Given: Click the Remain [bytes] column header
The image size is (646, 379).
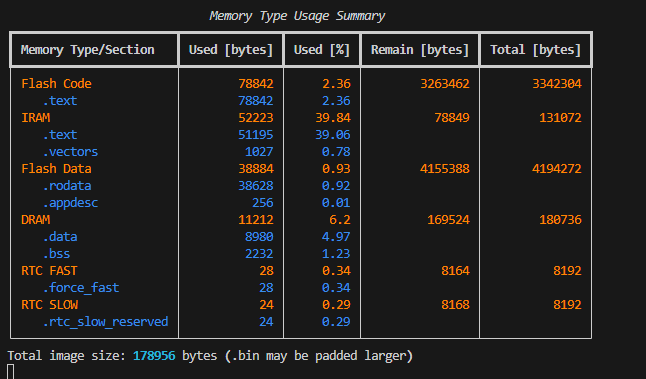Looking at the screenshot, I should [x=420, y=50].
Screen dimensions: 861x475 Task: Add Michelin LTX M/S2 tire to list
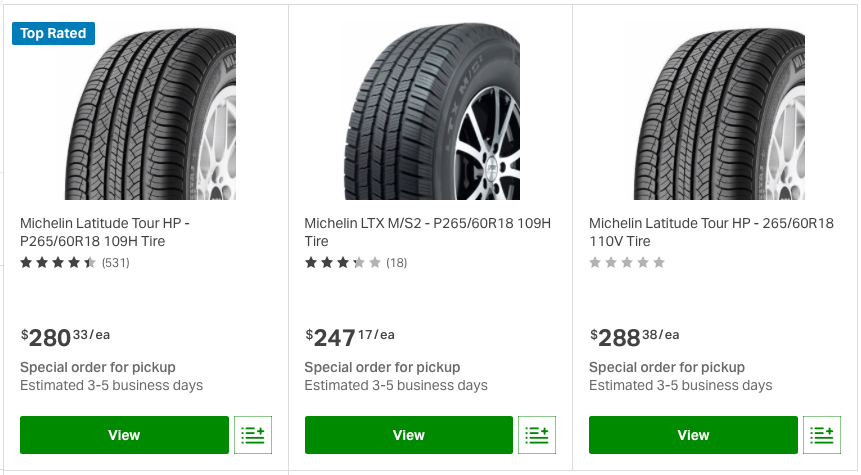pos(537,435)
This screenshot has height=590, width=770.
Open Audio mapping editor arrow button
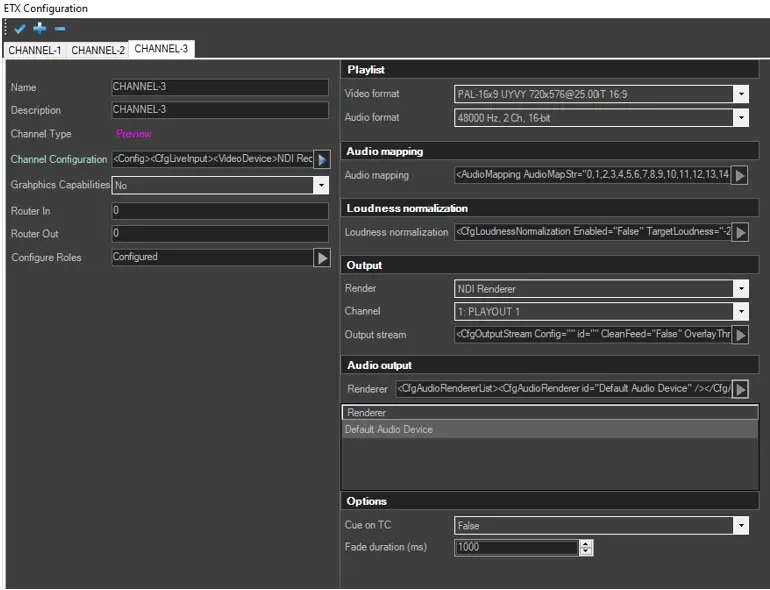[740, 176]
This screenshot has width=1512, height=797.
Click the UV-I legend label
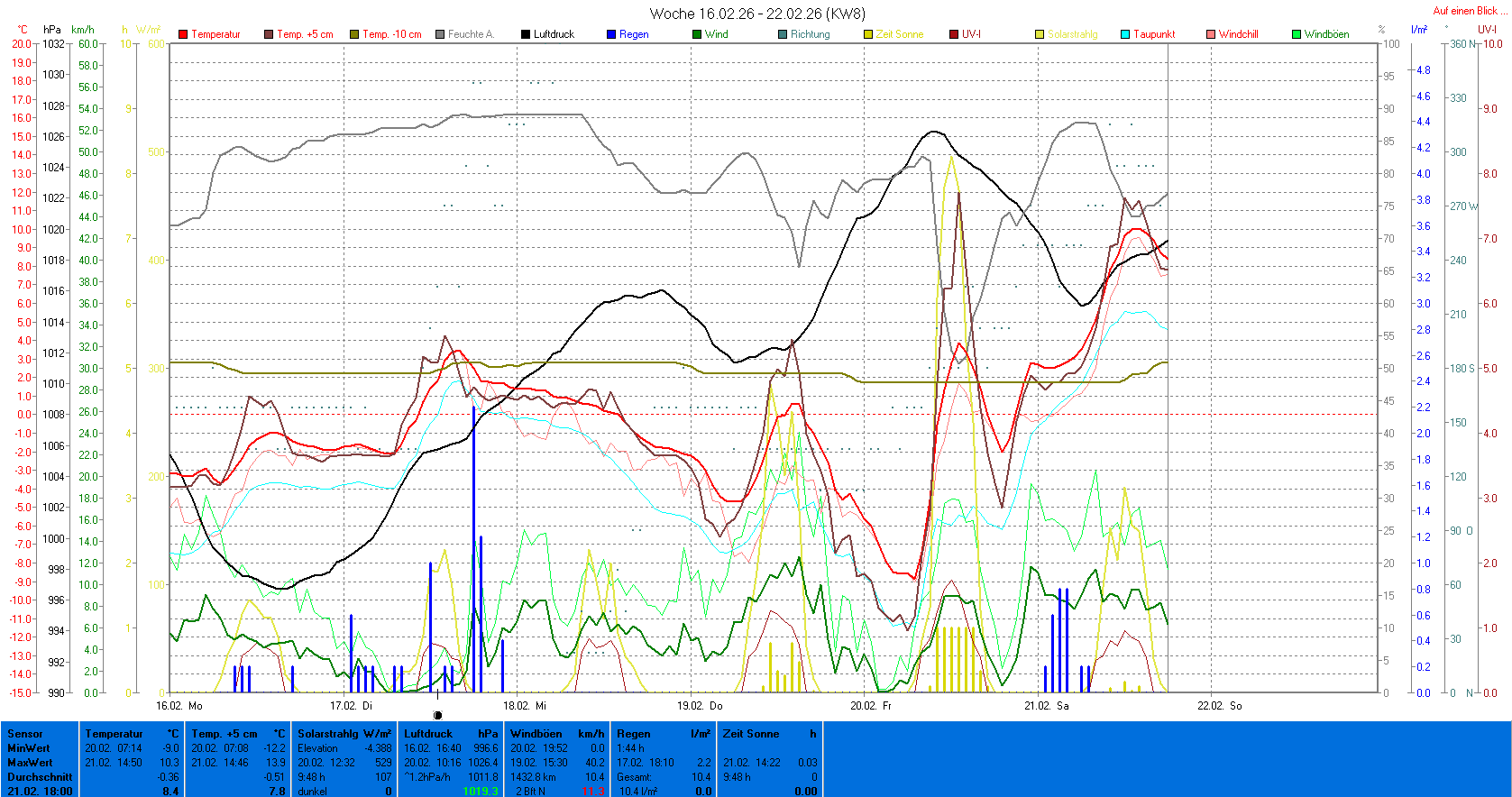tap(971, 34)
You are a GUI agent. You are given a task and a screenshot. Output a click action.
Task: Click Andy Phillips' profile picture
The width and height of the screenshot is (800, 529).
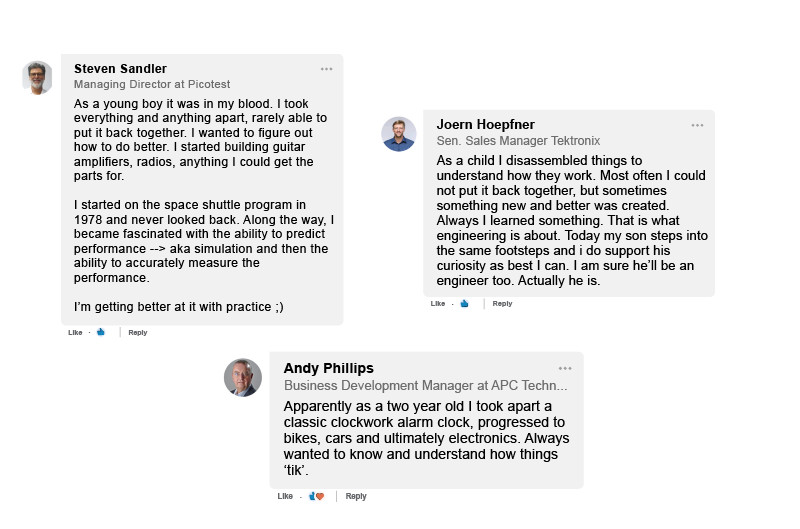(x=243, y=377)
○ ○ ○ ○
> **TASK DETAILS**
Word for word, please reproduce each entry above and leave out every picture.

> **SOLUTION TO THIS TASK**
Given: Click the Remain [bytes] column header
The image size is (646, 379).
Looking at the screenshot, I should [x=420, y=50].
Screen dimensions: 861x475 Task: Add Michelin LTX M/S2 tire to list
pos(537,435)
This screenshot has height=590, width=770.
Open Audio mapping editor arrow button
[740, 176]
This screenshot has width=1512, height=797.
Click the UV-I legend label
tap(971, 34)
You are a GUI agent. You are given a task and a screenshot. Output a click action.
Task: Click Andy Phillips' profile picture
The width and height of the screenshot is (800, 529).
(x=243, y=377)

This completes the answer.